Understanding the numbers and abbreviations on your prescription is more than just sourcing the right lenses to correct your vision, it can also help you gauge the condition of your eyes and how your sight has improved or deteriorated since your last test. As an Essilor Varilux Consultant Optician, Lenses in Glasses understand the importance of fitting your new prescription with your new eyewear, and here we explain just what the words and numbers on your latest prescription actually mean…

SPH

Sphere, abbreviated as SPH on your prescription, relates to whether you are long or short sighted and just what power is required to correct your vision. A plus (+) means that you are long sighted, whilst a minus (-) means that you are short sighted and can only see things up close without glasses.
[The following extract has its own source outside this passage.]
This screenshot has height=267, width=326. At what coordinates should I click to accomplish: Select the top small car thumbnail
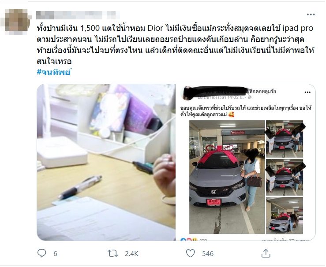pyautogui.click(x=285, y=139)
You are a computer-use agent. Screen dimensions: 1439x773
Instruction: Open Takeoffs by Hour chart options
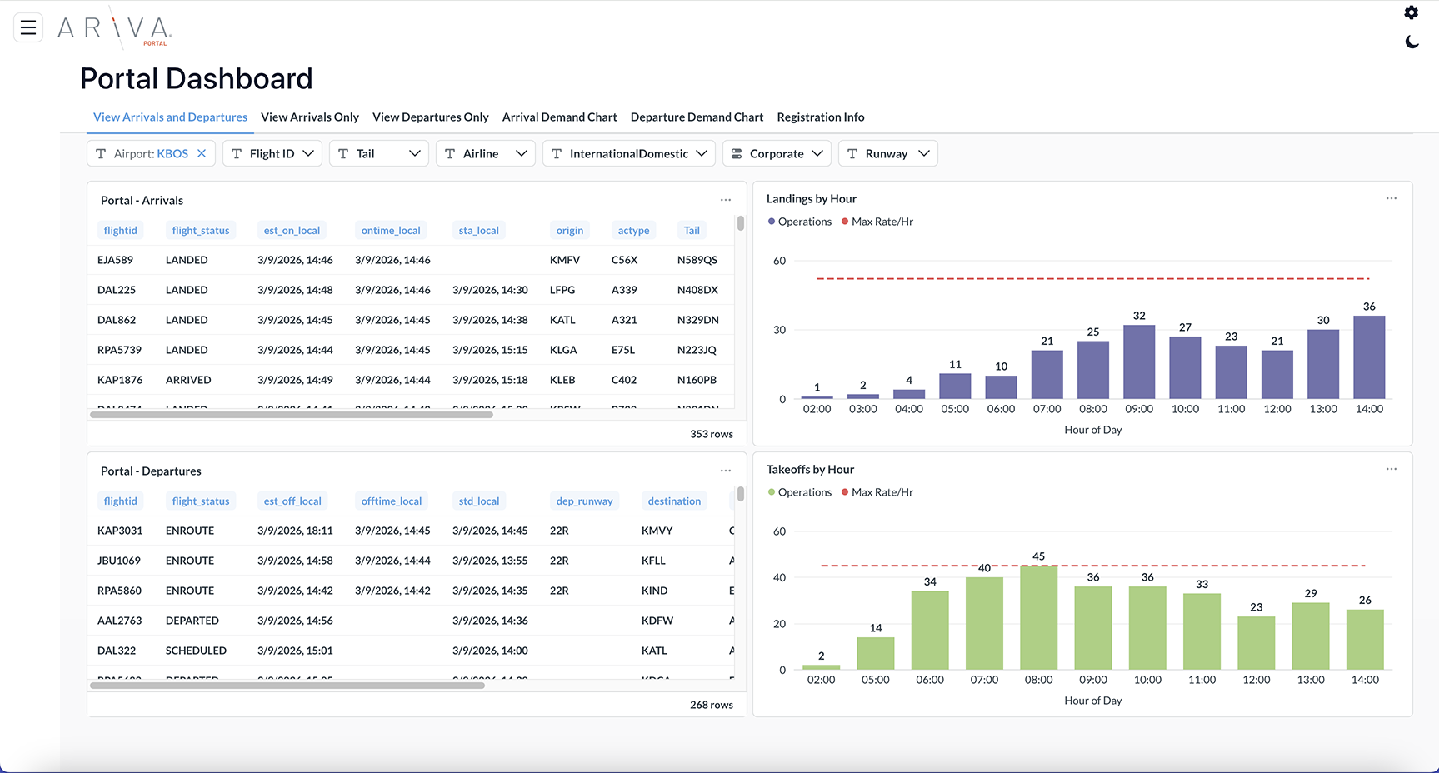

The number next to this symbol relates to the strength of the lenses needed, the higher the number, the stronger the lenses required.

CYL

CYL stands for cylinder and records the level of visual distortion or astigmatism you are experiencing as a result of the shape of your cornea. A low number means that your eyes are almost round, whilst a high number means that your eyes are oval in shape. This box may be blank if your eyes are perfectly round.

The AXIS reading will also indicate the direction of your astigmatism so lenses can be positioned correctly.

PRISM

If your eyes do not work well together then the level of imbalance will be recorded here. The BASE reading works with this to indicate whether a prism is required to correct this imbalance.